From the material below, pull out every line containing the string "scrollbar". Copy each one as it appears.

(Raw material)
----------------

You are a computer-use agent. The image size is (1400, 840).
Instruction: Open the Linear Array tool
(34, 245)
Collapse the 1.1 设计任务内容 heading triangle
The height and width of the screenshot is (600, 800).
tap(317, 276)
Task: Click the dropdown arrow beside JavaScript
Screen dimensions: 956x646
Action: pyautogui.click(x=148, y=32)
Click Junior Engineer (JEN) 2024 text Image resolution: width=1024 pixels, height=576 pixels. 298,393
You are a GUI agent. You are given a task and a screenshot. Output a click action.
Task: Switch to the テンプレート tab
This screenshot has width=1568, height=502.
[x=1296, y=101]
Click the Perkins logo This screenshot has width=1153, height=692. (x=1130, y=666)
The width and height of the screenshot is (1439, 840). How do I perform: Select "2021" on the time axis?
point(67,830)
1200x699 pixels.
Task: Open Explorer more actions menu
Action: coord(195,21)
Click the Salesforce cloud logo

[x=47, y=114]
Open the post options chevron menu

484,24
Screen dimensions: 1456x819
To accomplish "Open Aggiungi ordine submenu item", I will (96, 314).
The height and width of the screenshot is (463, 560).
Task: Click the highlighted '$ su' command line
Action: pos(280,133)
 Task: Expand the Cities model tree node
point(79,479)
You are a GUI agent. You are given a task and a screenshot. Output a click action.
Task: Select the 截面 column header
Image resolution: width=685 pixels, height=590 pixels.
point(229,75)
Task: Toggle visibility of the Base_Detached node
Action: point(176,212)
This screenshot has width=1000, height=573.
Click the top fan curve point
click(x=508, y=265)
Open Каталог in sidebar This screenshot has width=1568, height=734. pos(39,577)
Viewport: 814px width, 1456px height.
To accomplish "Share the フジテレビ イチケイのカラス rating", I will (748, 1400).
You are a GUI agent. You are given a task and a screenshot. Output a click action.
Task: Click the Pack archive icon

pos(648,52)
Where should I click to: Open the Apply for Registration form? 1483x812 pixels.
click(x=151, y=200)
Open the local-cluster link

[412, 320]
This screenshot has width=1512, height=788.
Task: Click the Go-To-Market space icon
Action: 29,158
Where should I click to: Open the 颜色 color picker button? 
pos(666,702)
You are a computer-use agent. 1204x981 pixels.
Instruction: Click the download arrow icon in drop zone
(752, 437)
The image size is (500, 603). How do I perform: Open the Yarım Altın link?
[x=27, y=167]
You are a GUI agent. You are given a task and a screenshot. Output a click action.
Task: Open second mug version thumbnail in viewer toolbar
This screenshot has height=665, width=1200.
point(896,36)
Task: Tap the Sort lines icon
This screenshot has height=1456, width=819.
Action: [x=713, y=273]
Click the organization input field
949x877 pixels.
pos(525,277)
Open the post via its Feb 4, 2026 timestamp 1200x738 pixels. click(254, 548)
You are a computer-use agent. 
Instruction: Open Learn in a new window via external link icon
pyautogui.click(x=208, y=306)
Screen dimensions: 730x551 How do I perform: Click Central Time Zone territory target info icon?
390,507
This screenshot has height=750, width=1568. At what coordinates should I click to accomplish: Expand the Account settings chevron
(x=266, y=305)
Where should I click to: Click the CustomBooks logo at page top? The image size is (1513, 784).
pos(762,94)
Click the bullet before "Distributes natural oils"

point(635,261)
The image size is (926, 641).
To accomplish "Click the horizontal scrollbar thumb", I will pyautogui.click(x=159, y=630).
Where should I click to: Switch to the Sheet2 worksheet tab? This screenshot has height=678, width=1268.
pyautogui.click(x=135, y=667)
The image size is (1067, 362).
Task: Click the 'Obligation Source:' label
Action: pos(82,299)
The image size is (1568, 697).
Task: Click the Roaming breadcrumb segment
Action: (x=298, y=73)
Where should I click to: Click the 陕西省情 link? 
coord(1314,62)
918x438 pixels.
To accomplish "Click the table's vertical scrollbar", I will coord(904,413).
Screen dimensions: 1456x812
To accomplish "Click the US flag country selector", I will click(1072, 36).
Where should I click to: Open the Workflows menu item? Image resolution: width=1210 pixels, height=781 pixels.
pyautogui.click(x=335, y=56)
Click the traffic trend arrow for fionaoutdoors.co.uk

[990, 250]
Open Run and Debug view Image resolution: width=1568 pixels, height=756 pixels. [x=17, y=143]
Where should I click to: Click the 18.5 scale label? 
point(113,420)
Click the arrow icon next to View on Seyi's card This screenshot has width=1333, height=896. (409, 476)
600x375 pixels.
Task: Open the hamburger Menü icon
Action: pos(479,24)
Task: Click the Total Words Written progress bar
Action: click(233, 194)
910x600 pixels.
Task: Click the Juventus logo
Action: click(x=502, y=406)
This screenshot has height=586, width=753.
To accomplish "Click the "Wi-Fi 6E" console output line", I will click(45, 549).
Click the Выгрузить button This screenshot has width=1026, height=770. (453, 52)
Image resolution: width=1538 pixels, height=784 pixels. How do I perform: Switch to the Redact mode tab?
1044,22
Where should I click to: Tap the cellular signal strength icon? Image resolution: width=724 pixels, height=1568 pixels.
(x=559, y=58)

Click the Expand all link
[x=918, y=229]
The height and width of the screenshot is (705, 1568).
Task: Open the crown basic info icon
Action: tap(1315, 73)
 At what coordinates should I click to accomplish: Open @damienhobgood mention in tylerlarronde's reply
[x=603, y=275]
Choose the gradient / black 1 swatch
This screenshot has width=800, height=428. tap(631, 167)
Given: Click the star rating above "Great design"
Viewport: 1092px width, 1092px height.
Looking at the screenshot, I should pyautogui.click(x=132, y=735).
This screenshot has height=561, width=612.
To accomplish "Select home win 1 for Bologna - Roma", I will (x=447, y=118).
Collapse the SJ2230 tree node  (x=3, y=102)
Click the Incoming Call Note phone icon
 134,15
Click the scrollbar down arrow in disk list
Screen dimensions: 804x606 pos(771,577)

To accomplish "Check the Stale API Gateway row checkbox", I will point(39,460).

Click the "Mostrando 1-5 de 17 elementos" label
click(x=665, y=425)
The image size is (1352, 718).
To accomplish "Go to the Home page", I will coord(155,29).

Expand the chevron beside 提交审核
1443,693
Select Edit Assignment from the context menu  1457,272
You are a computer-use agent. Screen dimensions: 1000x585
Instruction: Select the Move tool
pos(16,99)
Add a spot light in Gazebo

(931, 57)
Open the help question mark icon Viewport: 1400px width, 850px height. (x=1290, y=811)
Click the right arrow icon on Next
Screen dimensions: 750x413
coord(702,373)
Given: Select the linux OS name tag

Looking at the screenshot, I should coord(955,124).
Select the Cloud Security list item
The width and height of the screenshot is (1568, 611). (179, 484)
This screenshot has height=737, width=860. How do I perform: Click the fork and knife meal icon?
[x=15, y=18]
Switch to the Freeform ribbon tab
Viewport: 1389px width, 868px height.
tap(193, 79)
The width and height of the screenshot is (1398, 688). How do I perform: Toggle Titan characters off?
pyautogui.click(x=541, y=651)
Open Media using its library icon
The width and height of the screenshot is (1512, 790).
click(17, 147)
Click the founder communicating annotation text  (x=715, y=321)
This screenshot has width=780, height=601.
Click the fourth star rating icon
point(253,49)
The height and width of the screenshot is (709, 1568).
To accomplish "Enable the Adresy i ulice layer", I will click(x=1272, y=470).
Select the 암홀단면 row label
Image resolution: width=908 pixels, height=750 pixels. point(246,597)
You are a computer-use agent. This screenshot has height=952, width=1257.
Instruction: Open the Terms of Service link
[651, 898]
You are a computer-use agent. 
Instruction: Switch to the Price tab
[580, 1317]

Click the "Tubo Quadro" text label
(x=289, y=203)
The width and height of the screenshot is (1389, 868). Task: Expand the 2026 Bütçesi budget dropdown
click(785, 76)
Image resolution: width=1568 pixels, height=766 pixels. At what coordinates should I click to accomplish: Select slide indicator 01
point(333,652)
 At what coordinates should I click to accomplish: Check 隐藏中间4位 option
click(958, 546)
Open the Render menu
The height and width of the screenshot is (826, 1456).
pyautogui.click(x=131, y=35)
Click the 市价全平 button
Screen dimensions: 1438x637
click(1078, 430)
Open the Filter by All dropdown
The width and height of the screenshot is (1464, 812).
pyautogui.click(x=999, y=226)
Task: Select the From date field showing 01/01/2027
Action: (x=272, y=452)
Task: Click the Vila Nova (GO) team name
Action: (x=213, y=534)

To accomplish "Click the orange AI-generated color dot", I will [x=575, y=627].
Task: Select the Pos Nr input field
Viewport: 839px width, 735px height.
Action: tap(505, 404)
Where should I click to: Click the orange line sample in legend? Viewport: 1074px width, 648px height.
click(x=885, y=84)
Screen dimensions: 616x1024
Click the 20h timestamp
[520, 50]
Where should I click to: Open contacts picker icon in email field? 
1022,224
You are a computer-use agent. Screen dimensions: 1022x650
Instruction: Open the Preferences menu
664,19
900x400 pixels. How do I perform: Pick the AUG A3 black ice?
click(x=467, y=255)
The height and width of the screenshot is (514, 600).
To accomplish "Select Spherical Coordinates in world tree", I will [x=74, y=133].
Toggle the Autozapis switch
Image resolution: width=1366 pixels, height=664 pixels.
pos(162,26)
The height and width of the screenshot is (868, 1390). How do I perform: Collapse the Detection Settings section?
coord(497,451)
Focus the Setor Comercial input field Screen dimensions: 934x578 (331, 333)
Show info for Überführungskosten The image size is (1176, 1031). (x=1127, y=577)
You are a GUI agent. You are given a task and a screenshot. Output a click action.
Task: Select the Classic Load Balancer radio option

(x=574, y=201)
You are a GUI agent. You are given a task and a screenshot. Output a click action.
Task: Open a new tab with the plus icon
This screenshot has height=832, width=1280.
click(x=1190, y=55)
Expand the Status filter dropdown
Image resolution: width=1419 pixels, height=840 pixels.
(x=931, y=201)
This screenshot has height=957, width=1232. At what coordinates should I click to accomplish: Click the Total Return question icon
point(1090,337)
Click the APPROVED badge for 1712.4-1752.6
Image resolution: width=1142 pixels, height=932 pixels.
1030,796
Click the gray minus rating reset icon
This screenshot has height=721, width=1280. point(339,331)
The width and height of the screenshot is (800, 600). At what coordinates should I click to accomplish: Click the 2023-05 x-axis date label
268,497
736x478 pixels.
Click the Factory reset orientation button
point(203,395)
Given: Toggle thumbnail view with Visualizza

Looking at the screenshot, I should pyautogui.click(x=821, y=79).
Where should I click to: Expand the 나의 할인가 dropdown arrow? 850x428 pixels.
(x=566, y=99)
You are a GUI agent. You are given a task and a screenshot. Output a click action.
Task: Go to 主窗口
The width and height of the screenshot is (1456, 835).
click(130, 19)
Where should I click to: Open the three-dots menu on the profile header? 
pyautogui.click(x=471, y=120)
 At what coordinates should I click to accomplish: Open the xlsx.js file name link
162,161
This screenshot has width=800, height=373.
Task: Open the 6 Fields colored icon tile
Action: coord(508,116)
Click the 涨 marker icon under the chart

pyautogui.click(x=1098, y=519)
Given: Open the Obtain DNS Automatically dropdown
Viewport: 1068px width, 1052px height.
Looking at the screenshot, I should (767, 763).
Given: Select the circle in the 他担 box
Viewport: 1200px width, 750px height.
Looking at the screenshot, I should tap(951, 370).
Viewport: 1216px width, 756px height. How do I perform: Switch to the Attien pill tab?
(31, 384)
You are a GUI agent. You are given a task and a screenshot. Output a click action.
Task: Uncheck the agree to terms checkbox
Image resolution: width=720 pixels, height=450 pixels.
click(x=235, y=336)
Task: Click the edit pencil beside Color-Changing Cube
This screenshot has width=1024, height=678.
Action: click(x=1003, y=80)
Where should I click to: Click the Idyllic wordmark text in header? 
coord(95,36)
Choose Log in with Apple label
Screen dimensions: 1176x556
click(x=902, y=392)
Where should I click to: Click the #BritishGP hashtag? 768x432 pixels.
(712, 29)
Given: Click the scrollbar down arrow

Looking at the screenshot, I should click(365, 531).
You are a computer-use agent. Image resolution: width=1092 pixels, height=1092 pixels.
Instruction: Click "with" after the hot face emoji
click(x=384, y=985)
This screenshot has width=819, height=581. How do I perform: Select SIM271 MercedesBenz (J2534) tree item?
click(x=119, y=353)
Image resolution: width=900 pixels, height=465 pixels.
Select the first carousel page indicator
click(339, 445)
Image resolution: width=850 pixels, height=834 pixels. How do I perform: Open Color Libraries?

----------------

Result below
To accomplish "Click the horizontal scrollbar thumb", I will pyautogui.click(x=159, y=630).
To accomplish "Click the table's vertical scrollbar", I will coord(904,413).
Click the scrollbar down arrow in disk list
Given: Click the scrollbar down arrow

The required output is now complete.